Incidentally, the sermon this day was about healing through Christ’s salvation.  The Pastor talked about Christ being all around us in the faces of each person we encounter each day.  Throughout the service, two tiny babies were on my mind, needing the healing hand of the Lord. And their mother needing strength.  If you are the praying sort, meet Diana and her boys…whom she almost lost…and is now fighting to save.

heart refill

Yesterday was cold and rainy ’round these parts.

I hadn’t gotten enough sleep Tuesday night, and I was dragging.  By the time the afternoon rolled around, I had a headache and all I could think of was going home, putting on sweats, and crawling under a blanket.

The last thing I wanted to do was leave the house again.

No, scratch that.  The last thing I wanted to do was leave the house to do more teaching.

But that is exactly what I had agreed to do way back in August.

In fact, I enthusiastically agreed to help with our church’s Wednesday night Children’s Program.  This year, the theme is God using ordinary people for extraordinary things, and Meredith (the coordinator) reads this little blog and wanted me to come do a few weeks with the kids on writing our stories and sharing our gifts.

I was so honored and thought it was a fabulous idea.

Until last night when I was cold and headachey and grouchy with teaching students who don’t listen.

We don’t go to church nearly as much as we should, and I was already dreading showing up and not knowing anyone.  They serve dinner before the Wednesday night activities, and we were invited to join.

Cort and Eddie and I headed a bit begrudgingly to church  for “salad” night.

Once there we wandered into the large Fellowship room and looked around.  Before we could take it all in, our pastor jumped up and embraced us and warmly welcomed us.

My mood was beginning to lift.

Eddie and I found ourselves and empty table while Cort headed to the food service to grab us some dinner. Before Cort could even get back to our table with food for us, Meredith and a couple other friends had joined our table to chat with us.

My grouchiness and headache and fatigue disappeared.

Everything was warm and inviting and tasty.

After dinner, Eddie and Cort stuck around so Eddie could listen to the Bible story and songs that the kids did.  I watched as about 15 kids in grades Pre-school through fifth grade interacted and got excited.

I got a little nervous.

They would be split in two groups.  One group would be with me for 20 minutes and the other group would be learning about percussion.  After 20 minutes they would switch.


How do you make writing as fun for an 8 year old as beating on drums?

Oh man.

All my doubts faded as soon as the first group rushed into my little room.  Everyone wanted to sit as close to me as possible–something VERY different than teaching high school where everyone chooses the seats as far from the front of the room as they can.

They were all very interested in my life: where did I teach?  What grades?  Did I like it?  What could I say in Spanish?  How old was my son?  Did I know if my baby was a boy or girl?  And on and on and on.

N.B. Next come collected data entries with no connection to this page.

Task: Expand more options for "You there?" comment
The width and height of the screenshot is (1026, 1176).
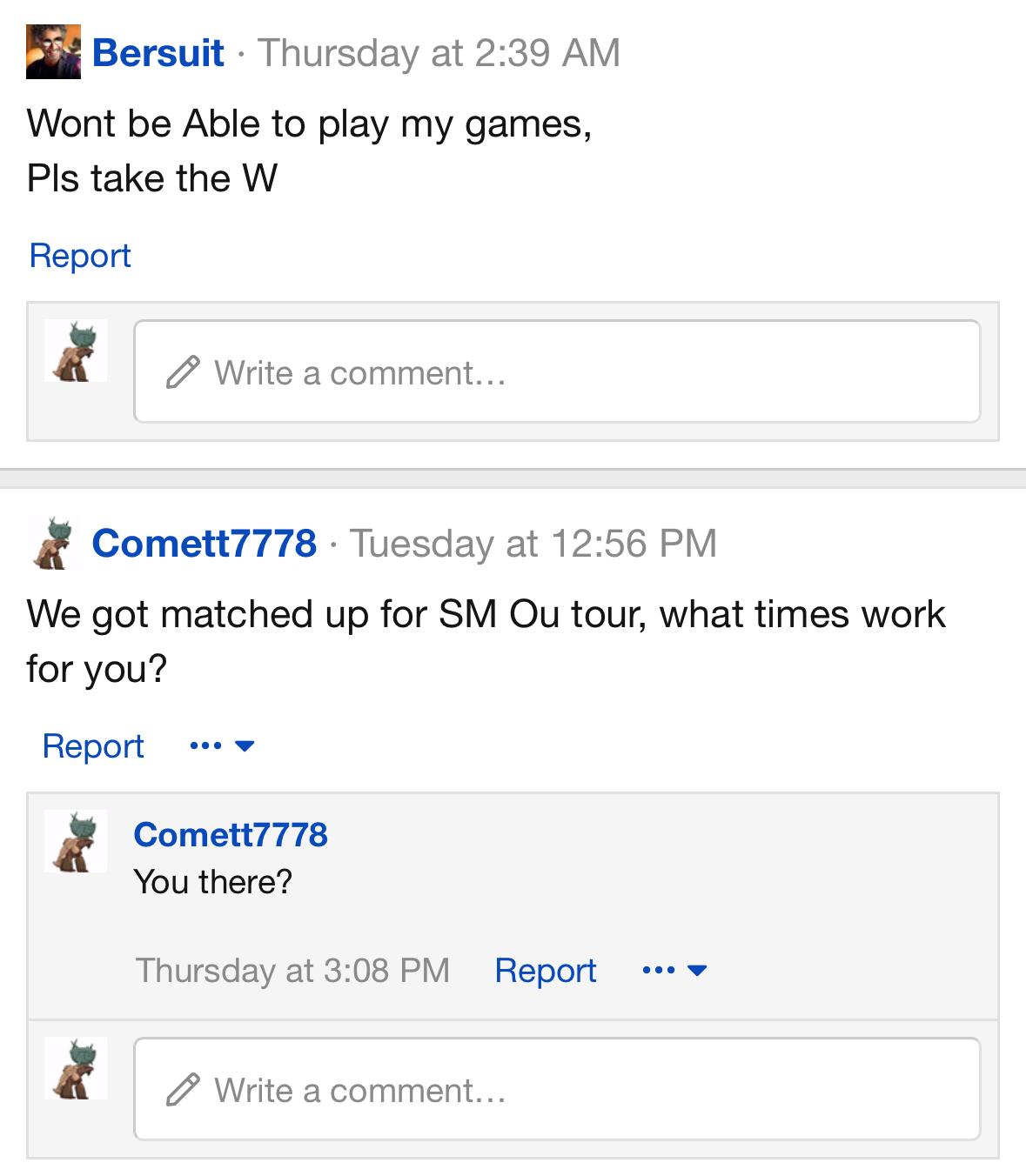Action: click(x=674, y=971)
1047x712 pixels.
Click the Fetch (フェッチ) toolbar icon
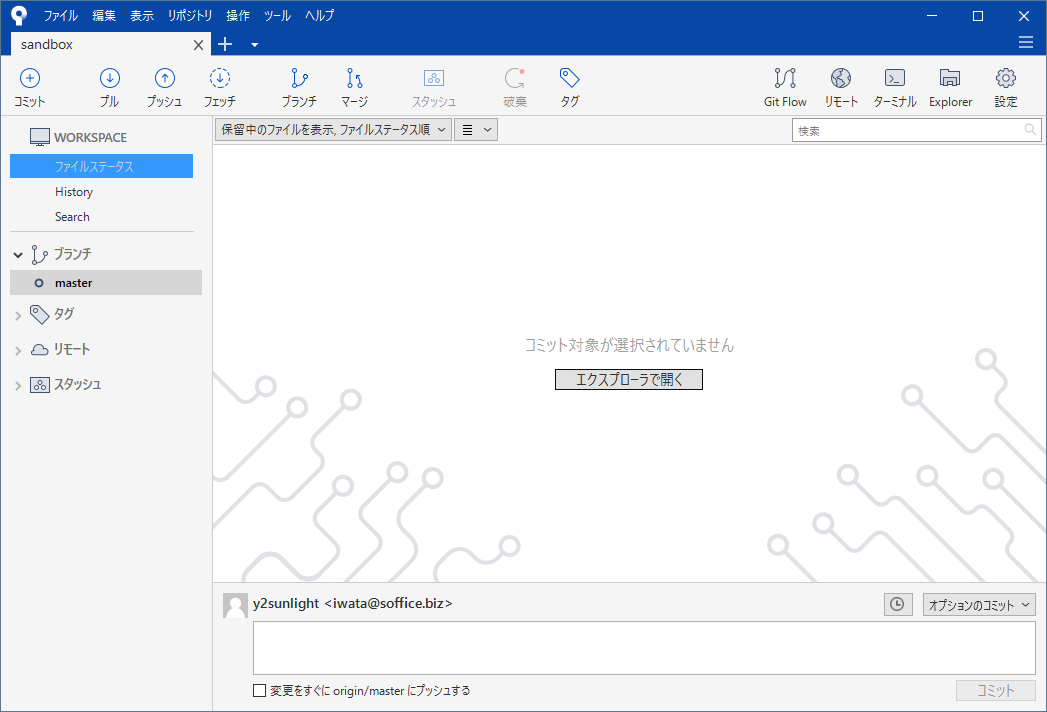click(220, 87)
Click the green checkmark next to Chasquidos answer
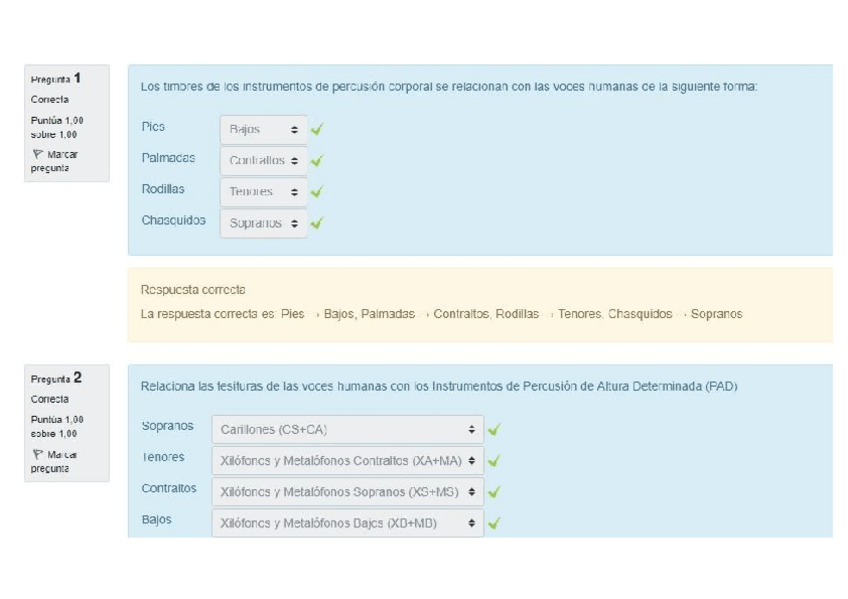The height and width of the screenshot is (599, 848). point(317,223)
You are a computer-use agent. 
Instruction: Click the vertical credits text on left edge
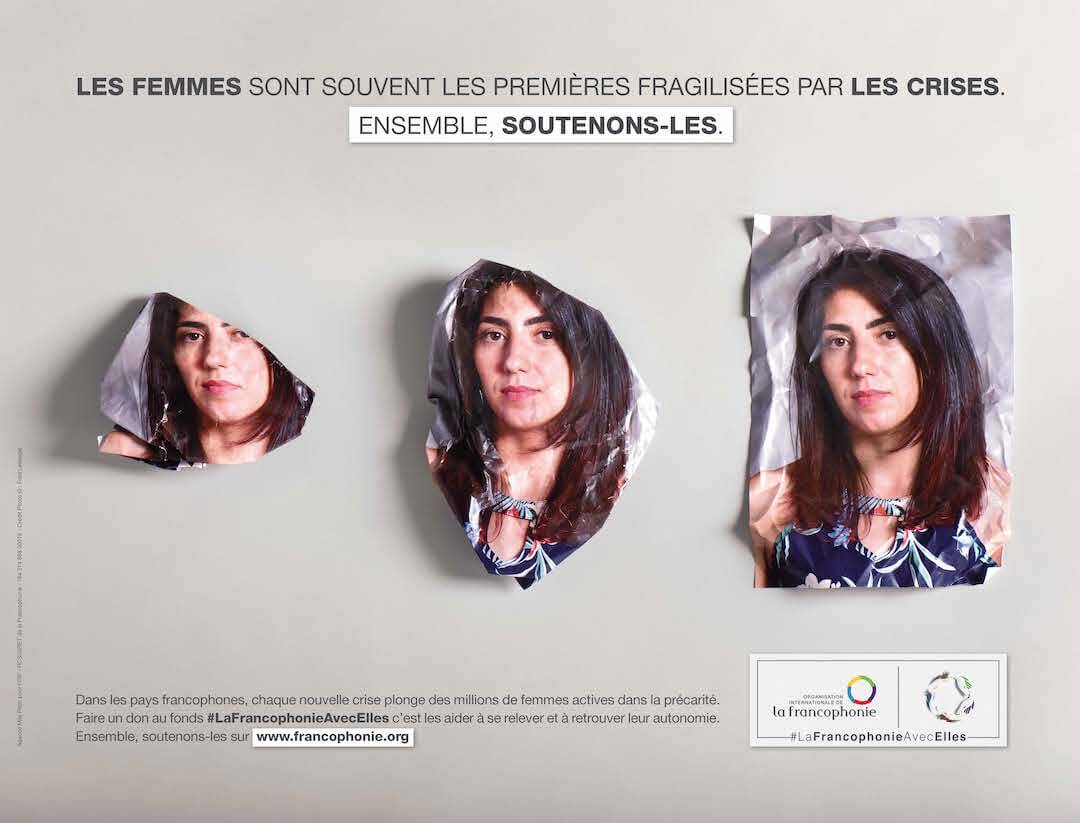click(x=21, y=598)
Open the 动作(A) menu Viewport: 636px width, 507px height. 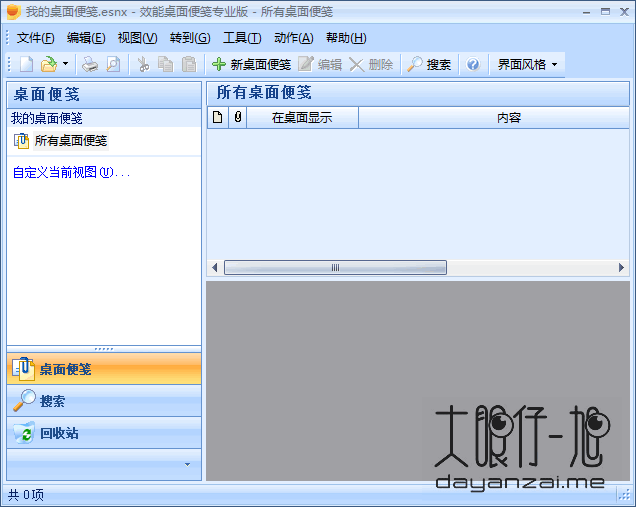[x=293, y=38]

They were all very interested in telling me about their lives:  I’m in 3rd grade.  My teacher is pregnant too.  We did math today.  I have 2 brothers.  One of my brothers is in heaven.  I LOVE to write!  When do we start??

My smile grew and grew.  Everyone was excited.

As I told them about this blog and how I share the gifts that God has blessed me with, they got excited.

We went around and talked about all the things we are good at and the things we have been blessed with.  If someone said they didn’t know, the whole table would chip in and offer suggestions.

On my book I drew Cortney, Eddie, and a little bean in my tummy.  I drew my computer with a bunch of faces in the screen (that would be all of you, by the way).  I drew a pencil writing.  I drew and apple (for teaching) and music notes and me talking and smiling.

Everyone had different things.  One girl had drawn a female stick figure and under it wrote, “I like Katie”.

I got hugs and high fives as they left.

“I can’t wait for next week, Miss Katie!”

After cleaning up, I thanked Meredith for the opportunity.

My heart was filled.

No.  It was RE-filled.

I hadn’t even realized that it had leaked so much joy.

The kids left excited, but I left rejuvenated.

I think we will be in church on Sunday morning.